Cartas a Susana

Autor: Reinaldo Spitaletta
13 agosto de 2017 - 02:00 PM

Crónica de días de cometas y cine matinal

Medellín

Mi querida Susana: Ya los niños dejaron de hacer barquitos de papel, no porque la imaginación esté en quiebra, sino porque no es hora, ya, de confeccionar barquitos de papel. Ya ni siquiera hay ríos por las aceras y las calles, no hay corrientes de lluvias en el asfalto, ni charcos urbanos, ni tampoco hay ahora cuadernos de tareas del año que pasó.

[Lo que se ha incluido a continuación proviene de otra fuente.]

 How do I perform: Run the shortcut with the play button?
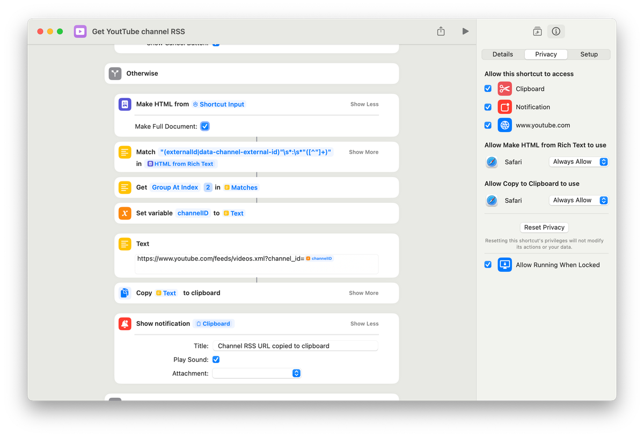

Hoy, que es otro el ritmo del universo, no hay niños en las calles persiguiendo un cucarrón verde con el fin de atraparlo, amarrar un hilo infinito en una de sus patitas y luego, mientras le pasa el susto al coleóptero (que así los llamaban en la escuela), esperar a que emprenda el vuelo y uno a correr con él. Creo que ahora no hay de esos insectos en la urbe. Así que no podrás saber a ciencia cierta de lo que te has perdido. Puede que algún día te regale, si lo encuentro, un cucarrón electrónico.

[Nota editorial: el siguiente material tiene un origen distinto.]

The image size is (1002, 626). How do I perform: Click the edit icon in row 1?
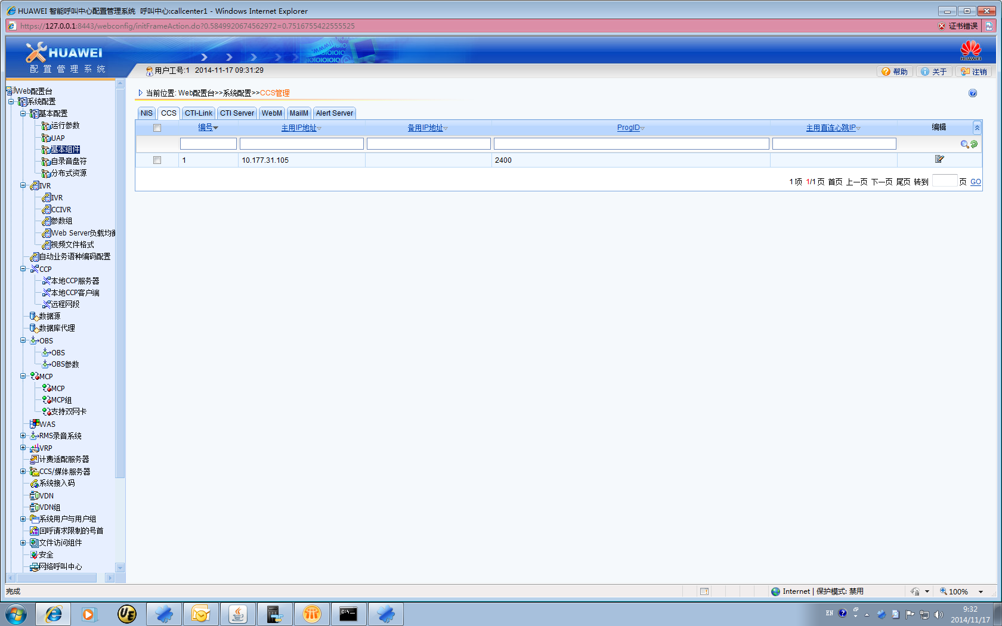pyautogui.click(x=939, y=159)
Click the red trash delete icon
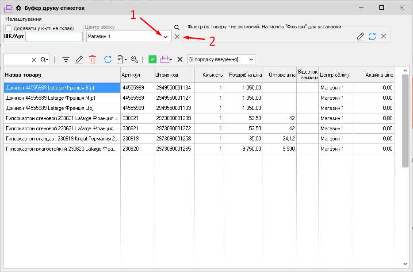 (92, 59)
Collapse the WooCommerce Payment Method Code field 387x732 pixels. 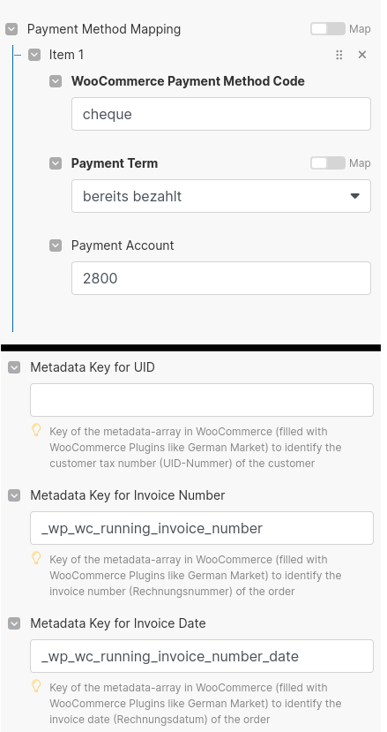(x=56, y=81)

Claro, ahora sos una chica de ocho años, y tenés computadores, juegos de pantallas, celulares, poca calle, poca manga, solo un mundo virtual, con una riqueza de imágenes, también infinita, como el hilo del cucarrón verdoso. Manejas con destreza la digitalidad, cuando entonces, en los días en que tu abuelo tenía tu misma edad, solo había unas bellezas de cometas, que nosotros mismos hacíamos, en una aventura que te paso a contar.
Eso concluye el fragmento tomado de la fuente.